WHAT NEEDS TO BE DONE:
Take the line with "SUBSCRIBE (102, 620)" as the first and the last line of the data as the end. Write out both and every line between exactly, except pictures.

SUPPLIED ENTRIES START

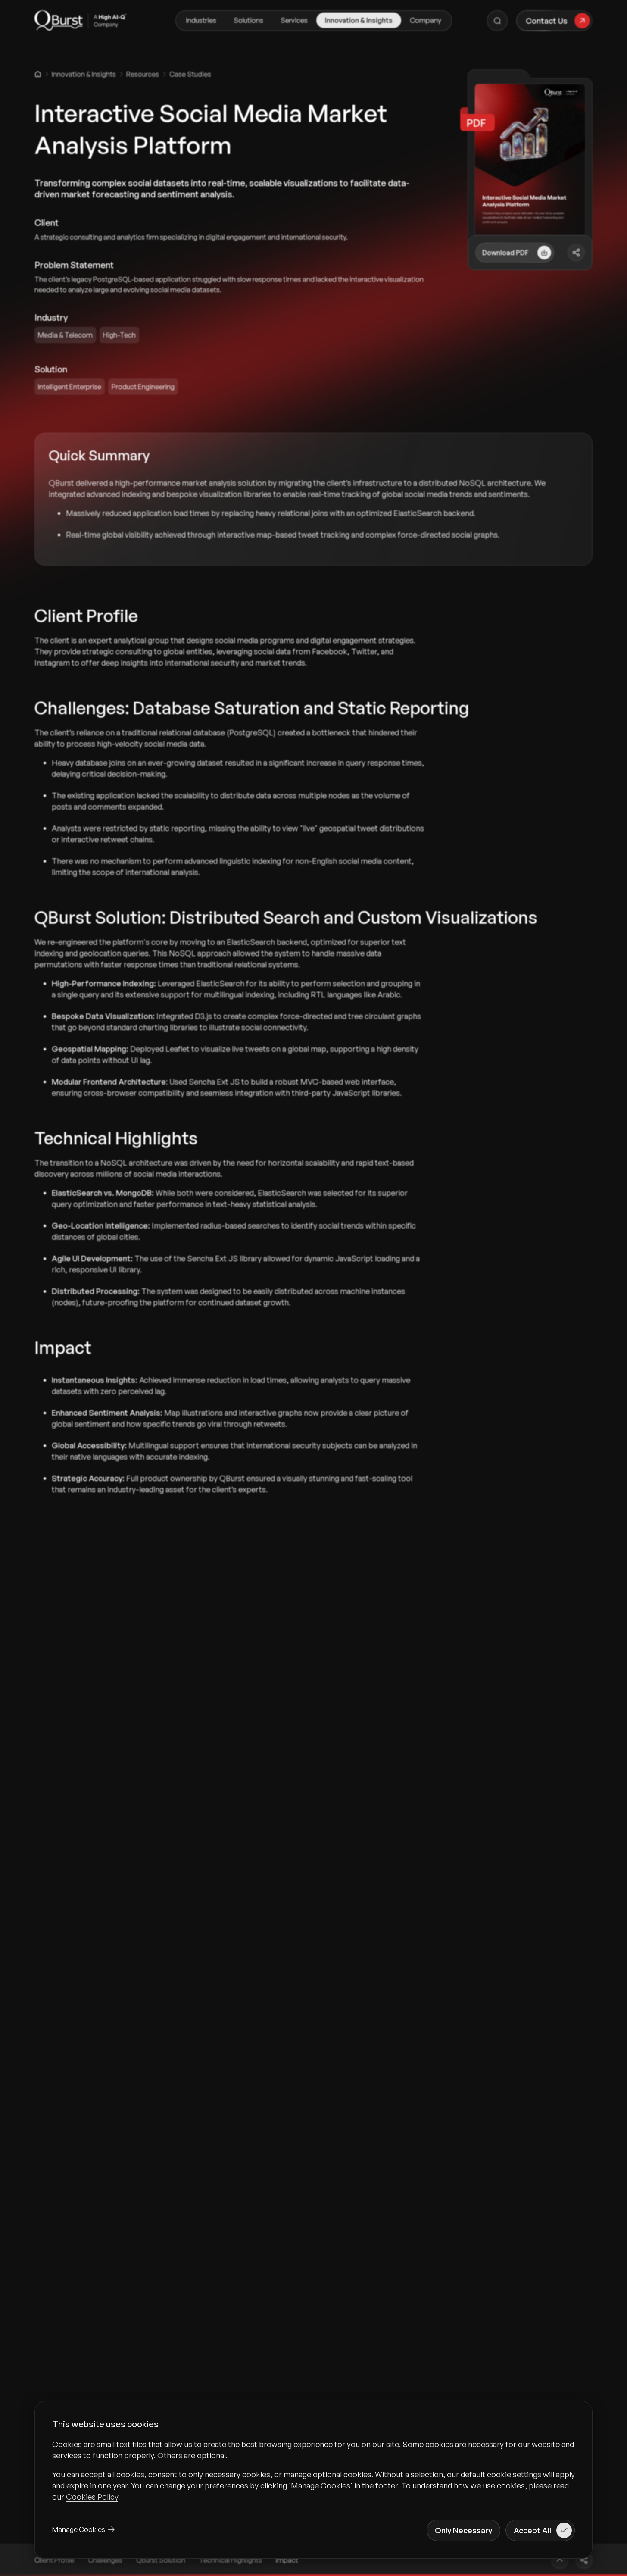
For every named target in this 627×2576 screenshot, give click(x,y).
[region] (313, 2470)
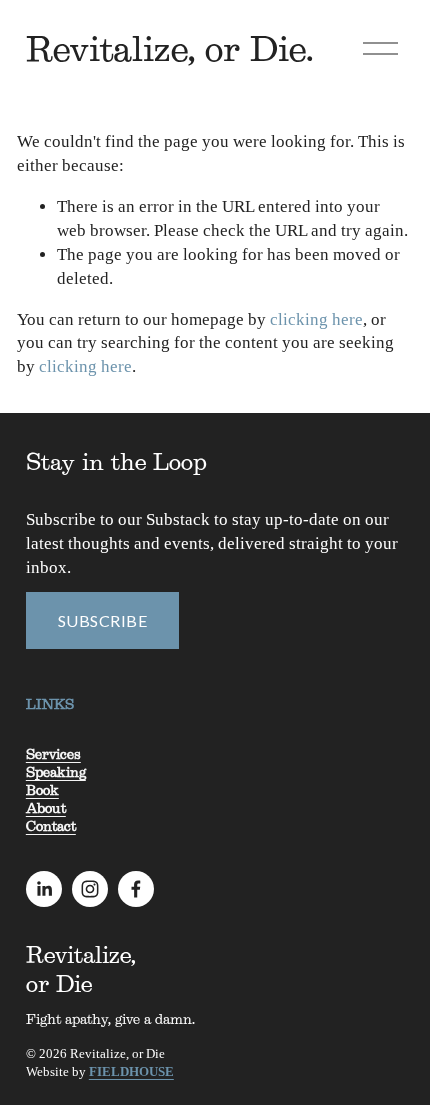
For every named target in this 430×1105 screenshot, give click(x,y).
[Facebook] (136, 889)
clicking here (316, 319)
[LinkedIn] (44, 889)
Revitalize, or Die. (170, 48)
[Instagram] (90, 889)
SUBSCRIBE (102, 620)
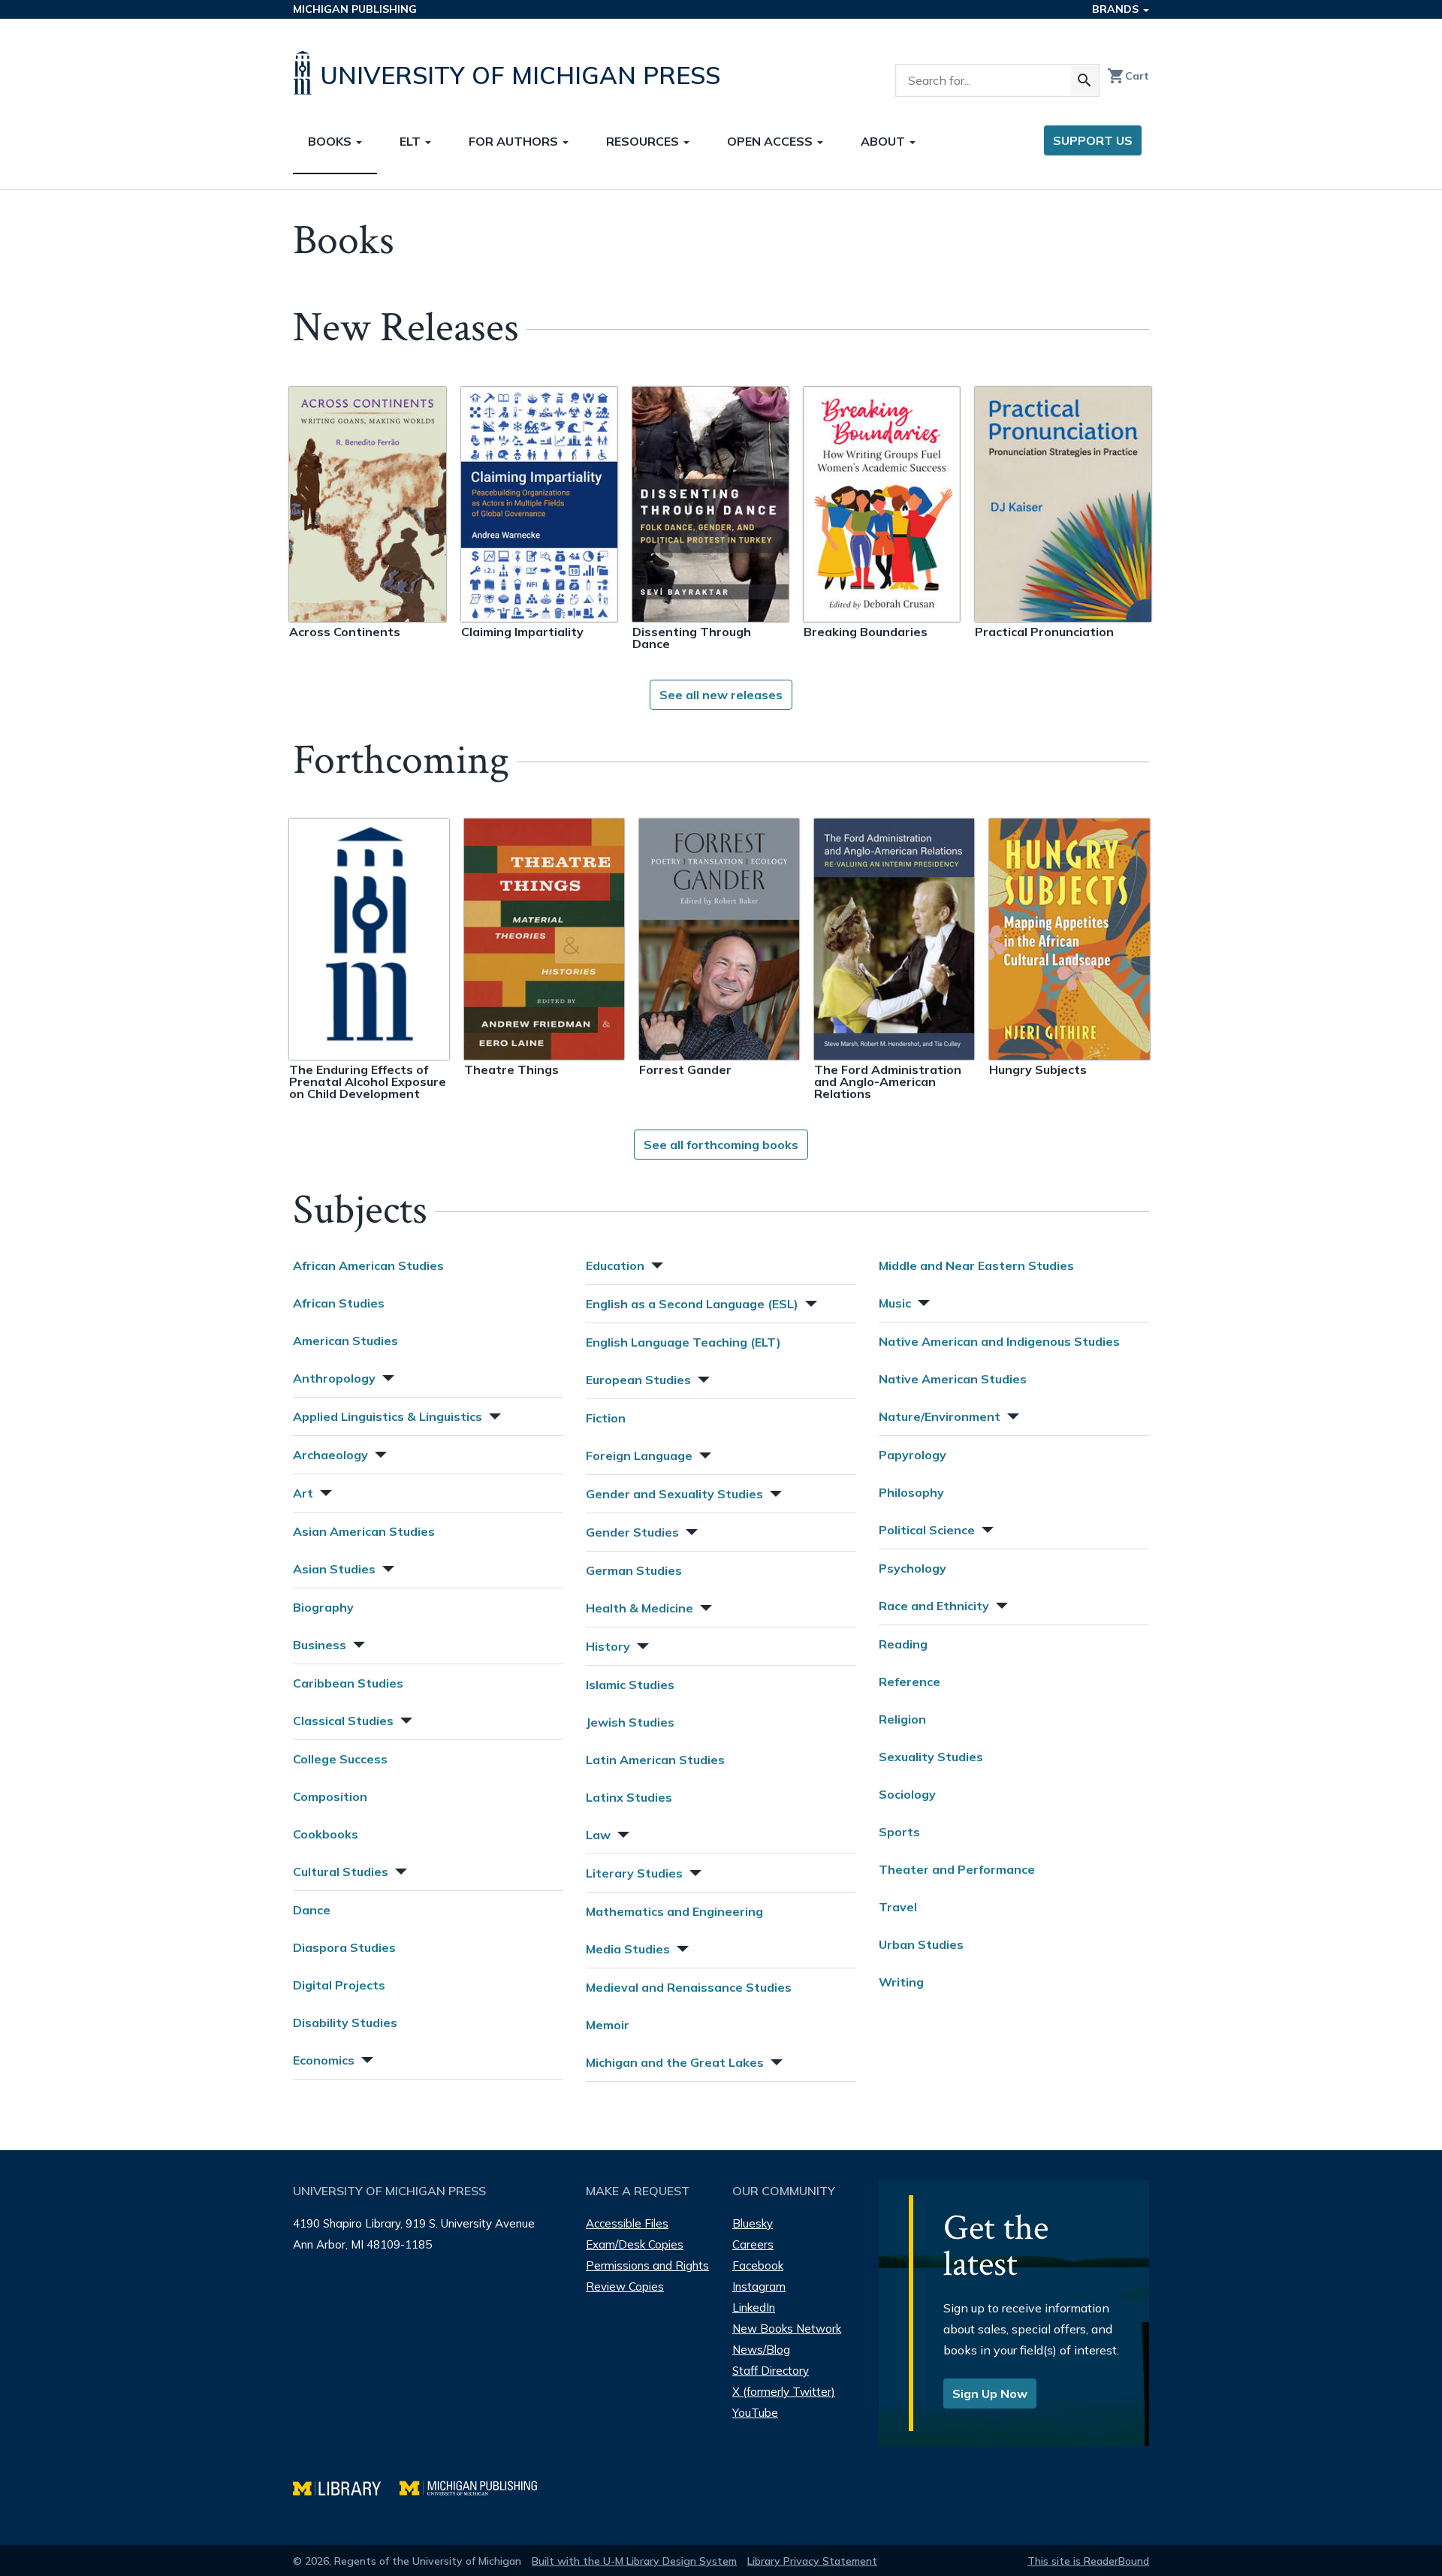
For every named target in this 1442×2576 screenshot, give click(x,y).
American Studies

SUPPLIED ENTRIES END

ANSWER SPACE:
SUBSCRIBE (102, 620)
For every named target in this 1442×2576 screenshot, give click(x,y).
American Studies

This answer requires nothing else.